MAIN PICTURE Relaxing at Palm Cove

Watch out for crocs,” our daughter, Sophie, warned as we entered the Daintree National Park. She wasn’t joking. This is the Wet Tropics World Heritage Area of north Queensland and there are crocodiles lurking in creeks and around beaches.

I scanned the waters and banks as we crossed the Daintree River on our drive towards Cape Tribulation, disappointed not to see one. A few weeks later I was very relieved not to have seen the owner of suspiciously croc-like prints as I walked alone on a beach. Talk about a sharp exit!

We were meeting Sophie and her boyfriend, Harry, in the world’s oldest rainforest, so I had expected crocs – and a whole lot more. We were to encounter snakes, swarms of flies under toilet lids and frogs under toilet rims.

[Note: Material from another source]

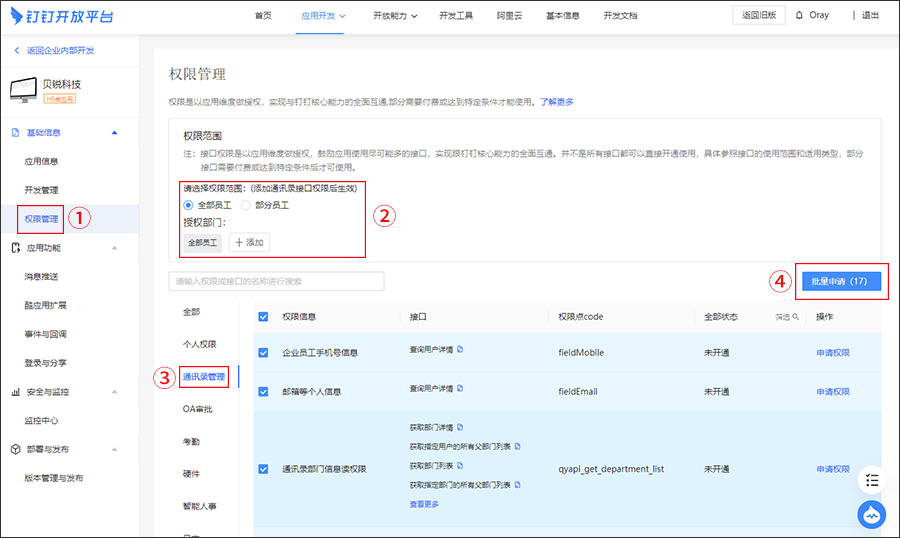The height and width of the screenshot is (538, 900).
Task: Click the permission name search input field
Action: pos(276,281)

Handspan-sized spiders lurked in the ladies, big bluebottle-type flies took many a nasty nip at my legs and an interesting assortment of bugs scuttled over my Kindle at night and over my bed. Forget the usual campsite hazards of tent pegs and trailing cables, several times I nearly trod on a wallaby’s ‘toes’ as it came looking for food.

Kookaburras laughed at us as we ate under peachy sunset skies. a bush stone-curlew, a most annoying bird, was far too often our early wake-up call. Parrots, possums and cheeky cockatoos, more bats than you can ever imagine, koalas and kangaroos, platypus and an animal that I’d never heard of, a pademelon; they all had starring roles in our great Queensland adventure.

We got our first bite of the dense rainforest at Emmagen Creek in the Daintree National Park, where thick rope-like vines twist around tree trunks. Mother Nature was at her best here.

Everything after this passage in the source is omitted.